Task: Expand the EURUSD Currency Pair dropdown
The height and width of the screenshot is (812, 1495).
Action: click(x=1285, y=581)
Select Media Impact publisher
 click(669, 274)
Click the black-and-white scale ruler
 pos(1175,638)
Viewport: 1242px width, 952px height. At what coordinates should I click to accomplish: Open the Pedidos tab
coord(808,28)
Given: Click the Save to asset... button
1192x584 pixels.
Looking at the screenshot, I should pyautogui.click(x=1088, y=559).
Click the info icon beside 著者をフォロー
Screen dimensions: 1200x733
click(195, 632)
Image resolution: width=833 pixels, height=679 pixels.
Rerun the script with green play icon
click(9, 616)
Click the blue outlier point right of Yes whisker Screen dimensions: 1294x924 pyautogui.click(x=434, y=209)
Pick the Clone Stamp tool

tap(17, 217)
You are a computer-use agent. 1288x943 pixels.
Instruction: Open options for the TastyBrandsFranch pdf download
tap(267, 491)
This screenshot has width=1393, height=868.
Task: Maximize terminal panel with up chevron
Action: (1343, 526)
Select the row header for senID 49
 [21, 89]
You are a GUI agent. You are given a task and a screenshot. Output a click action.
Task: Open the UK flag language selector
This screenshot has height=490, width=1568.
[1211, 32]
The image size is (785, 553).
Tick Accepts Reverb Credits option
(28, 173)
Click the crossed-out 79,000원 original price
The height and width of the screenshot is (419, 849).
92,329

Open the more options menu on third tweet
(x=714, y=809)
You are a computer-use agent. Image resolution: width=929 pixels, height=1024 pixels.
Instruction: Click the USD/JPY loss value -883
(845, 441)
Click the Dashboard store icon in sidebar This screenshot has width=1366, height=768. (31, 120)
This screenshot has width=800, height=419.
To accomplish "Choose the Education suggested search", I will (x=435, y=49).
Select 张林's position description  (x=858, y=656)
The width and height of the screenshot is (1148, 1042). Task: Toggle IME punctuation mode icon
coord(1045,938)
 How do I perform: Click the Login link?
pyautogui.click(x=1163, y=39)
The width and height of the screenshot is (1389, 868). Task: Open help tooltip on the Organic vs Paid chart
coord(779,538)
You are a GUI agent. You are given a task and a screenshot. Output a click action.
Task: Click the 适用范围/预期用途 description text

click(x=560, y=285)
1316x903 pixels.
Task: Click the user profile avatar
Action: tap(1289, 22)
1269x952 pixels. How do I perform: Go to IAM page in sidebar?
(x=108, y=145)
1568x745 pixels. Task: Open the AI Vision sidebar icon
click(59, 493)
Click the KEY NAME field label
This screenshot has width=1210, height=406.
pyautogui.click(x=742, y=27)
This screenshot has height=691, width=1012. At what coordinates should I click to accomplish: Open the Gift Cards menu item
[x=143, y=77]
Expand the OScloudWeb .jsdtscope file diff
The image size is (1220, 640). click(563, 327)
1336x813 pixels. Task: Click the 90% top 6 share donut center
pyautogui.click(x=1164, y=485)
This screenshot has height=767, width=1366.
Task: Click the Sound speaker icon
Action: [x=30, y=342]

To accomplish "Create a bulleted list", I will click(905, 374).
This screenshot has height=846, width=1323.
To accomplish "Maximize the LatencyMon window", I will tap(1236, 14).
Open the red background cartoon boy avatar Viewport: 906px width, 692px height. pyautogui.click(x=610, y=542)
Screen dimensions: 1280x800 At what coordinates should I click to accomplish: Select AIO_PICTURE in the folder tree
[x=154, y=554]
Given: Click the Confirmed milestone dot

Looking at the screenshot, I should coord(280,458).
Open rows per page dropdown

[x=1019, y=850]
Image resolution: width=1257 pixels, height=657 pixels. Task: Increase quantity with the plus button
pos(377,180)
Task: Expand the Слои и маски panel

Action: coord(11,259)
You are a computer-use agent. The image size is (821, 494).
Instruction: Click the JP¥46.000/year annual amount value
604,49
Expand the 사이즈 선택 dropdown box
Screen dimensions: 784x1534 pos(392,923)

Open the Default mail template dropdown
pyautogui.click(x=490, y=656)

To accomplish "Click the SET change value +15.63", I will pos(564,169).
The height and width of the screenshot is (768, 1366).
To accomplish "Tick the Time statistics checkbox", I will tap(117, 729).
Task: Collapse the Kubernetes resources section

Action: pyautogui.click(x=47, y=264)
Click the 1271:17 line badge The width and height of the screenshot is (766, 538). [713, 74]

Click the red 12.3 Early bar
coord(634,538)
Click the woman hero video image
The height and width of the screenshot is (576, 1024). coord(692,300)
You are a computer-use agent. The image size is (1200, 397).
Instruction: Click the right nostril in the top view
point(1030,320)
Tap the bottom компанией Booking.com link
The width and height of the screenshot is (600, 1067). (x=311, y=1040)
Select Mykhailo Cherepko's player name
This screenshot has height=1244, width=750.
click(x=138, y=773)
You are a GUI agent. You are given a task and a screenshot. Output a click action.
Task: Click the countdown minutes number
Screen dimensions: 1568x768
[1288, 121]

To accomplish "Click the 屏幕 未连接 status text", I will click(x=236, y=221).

● ● ● ● ●

## Task to carry out:
Write every entry out again. Leave each one exactly as it is.

## Exercise answer:
Task: Expand the EURUSD Currency Pair dropdown
The height and width of the screenshot is (812, 1495).
Action: click(x=1285, y=581)
Select Media Impact publisher
 click(669, 274)
Click the black-and-white scale ruler
 pos(1175,638)
Viewport: 1242px width, 952px height. At what coordinates should I click to accomplish: Open the Pedidos tab
coord(808,28)
Given: Click the Save to asset... button
1192x584 pixels.
Looking at the screenshot, I should pyautogui.click(x=1088, y=559).
Click the info icon beside 著者をフォロー
Screen dimensions: 1200x733
click(195, 632)
Image resolution: width=833 pixels, height=679 pixels.
Rerun the script with green play icon
click(9, 616)
Click the blue outlier point right of Yes whisker Screen dimensions: 1294x924 pyautogui.click(x=434, y=209)
Pick the Clone Stamp tool

tap(17, 217)
You are a computer-use agent. 1288x943 pixels.
Instruction: Open options for the TastyBrandsFranch pdf download
tap(267, 491)
This screenshot has width=1393, height=868.
Task: Maximize terminal panel with up chevron
Action: (1343, 526)
Select the row header for senID 49
 [21, 89]
You are a GUI agent. You are given a task and a screenshot. Output a click action.
Task: Open the UK flag language selector
This screenshot has height=490, width=1568.
[1211, 32]
The image size is (785, 553).
Tick Accepts Reverb Credits option
(28, 173)
Click the crossed-out 79,000원 original price
The height and width of the screenshot is (419, 849).
92,329

Open the more options menu on third tweet
(x=714, y=809)
You are a computer-use agent. Image resolution: width=929 pixels, height=1024 pixels.
Instruction: Click the USD/JPY loss value -883
(845, 441)
Click the Dashboard store icon in sidebar This screenshot has width=1366, height=768. (31, 120)
This screenshot has width=800, height=419.
To accomplish "Choose the Education suggested search", I will (x=435, y=49).
Select 张林's position description  (x=858, y=656)
The width and height of the screenshot is (1148, 1042). Task: Toggle IME punctuation mode icon
coord(1045,938)
 How do I perform: Click the Login link?
pyautogui.click(x=1163, y=39)
The width and height of the screenshot is (1389, 868). Task: Open help tooltip on the Organic vs Paid chart
coord(779,538)
You are a GUI agent. You are given a task and a screenshot. Output a click action.
Task: Click the 适用范围/预期用途 description text

click(x=560, y=285)
1316x903 pixels.
Task: Click the user profile avatar
Action: tap(1289, 22)
1269x952 pixels. How do I perform: Go to IAM page in sidebar?
(x=108, y=145)
1568x745 pixels. Task: Open the AI Vision sidebar icon
click(59, 493)
Click the KEY NAME field label
This screenshot has width=1210, height=406.
pyautogui.click(x=742, y=27)
This screenshot has height=691, width=1012. At what coordinates should I click to accomplish: Open the Gift Cards menu item
[x=143, y=77]
Expand the OScloudWeb .jsdtscope file diff
The image size is (1220, 640). click(563, 327)
1336x813 pixels. Task: Click the 90% top 6 share donut center
pyautogui.click(x=1164, y=485)
This screenshot has height=767, width=1366.
Task: Click the Sound speaker icon
Action: [x=30, y=342]

To accomplish "Create a bulleted list", I will click(905, 374).
This screenshot has height=846, width=1323.
To accomplish "Maximize the LatencyMon window", I will tap(1236, 14).
Open the red background cartoon boy avatar Viewport: 906px width, 692px height. pyautogui.click(x=610, y=542)
Screen dimensions: 1280x800 At what coordinates should I click to accomplish: Select AIO_PICTURE in the folder tree
[x=154, y=554]
Given: Click the Confirmed milestone dot

Looking at the screenshot, I should coord(280,458).
Open rows per page dropdown

[x=1019, y=850]
Image resolution: width=1257 pixels, height=657 pixels. Task: Increase quantity with the plus button
pos(377,180)
Task: Expand the Слои и маски panel

Action: coord(11,259)
You are a computer-use agent. The image size is (821, 494).
Instruction: Click the JP¥46.000/year annual amount value
604,49
Expand the 사이즈 선택 dropdown box
Screen dimensions: 784x1534 pos(392,923)

Open the Default mail template dropdown
pyautogui.click(x=490, y=656)

To accomplish "Click the SET change value +15.63", I will pos(564,169).
The height and width of the screenshot is (768, 1366).
To accomplish "Tick the Time statistics checkbox", I will tap(117, 729).
Task: Collapse the Kubernetes resources section

Action: pyautogui.click(x=47, y=264)
Click the 1271:17 line badge The width and height of the screenshot is (766, 538). [713, 74]

Click the red 12.3 Early bar
coord(634,538)
Click the woman hero video image
The height and width of the screenshot is (576, 1024). coord(692,300)
You are a computer-use agent. The image size is (1200, 397).
Instruction: Click the right nostril in the top view
point(1030,320)
Tap the bottom компанией Booking.com link
The width and height of the screenshot is (600, 1067). (x=311, y=1040)
Select Mykhailo Cherepko's player name
This screenshot has height=1244, width=750.
click(x=138, y=773)
You are a GUI agent. You are given a task and a screenshot. Output a click action.
Task: Click the countdown minutes number
Screen dimensions: 1568x768
[1288, 121]

To accomplish "Click the 屏幕 未连接 status text", I will click(x=236, y=221).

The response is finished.